Explanation for other choices:
B: Obtunded - Obtunded refers to a more severe level of decreased consciousness where the patient is difficult to fully arouse and may have limited interactions with the nurse.
C: Stuporous - Stuporous indicates an even deeper state of unconsciousness where the patient requires significant stimulation to be aroused and has minimal responsiveness.
D: Semialert - Semialert would describe a patient who is more responsive than lethargic, showing better awareness of their surroundings and able to maintain a conversation more effectively.
A nurse is caring for a patient who is post-operative following an appendectomy. The nurse should prioritize which of the following in the immediate post-operative period?
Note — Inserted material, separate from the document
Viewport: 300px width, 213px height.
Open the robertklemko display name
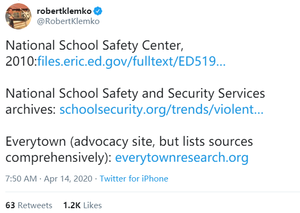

- A. Administering pain medication.
- B. Encouraging early ambulation.
- C. Monitoring vital signs and fluid status.
- D. Providing wound care and dressing changes.
Correct Answer: C
Rationale: The correct answer is C, monitoring vital signs and fluid status, because it is crucial for assessing the patient's immediate post-operative condition and detecting any signs of complications like hemorrhage or shock. This step ensures early intervention if any issues arise, promoting patient safety and recovery. Administering pain medication (A) is important but not the top priority. Encouraging early ambulation (B) and providing wound care (D) are also essential but come after ensuring the patient's vital signs and fluid status are stable.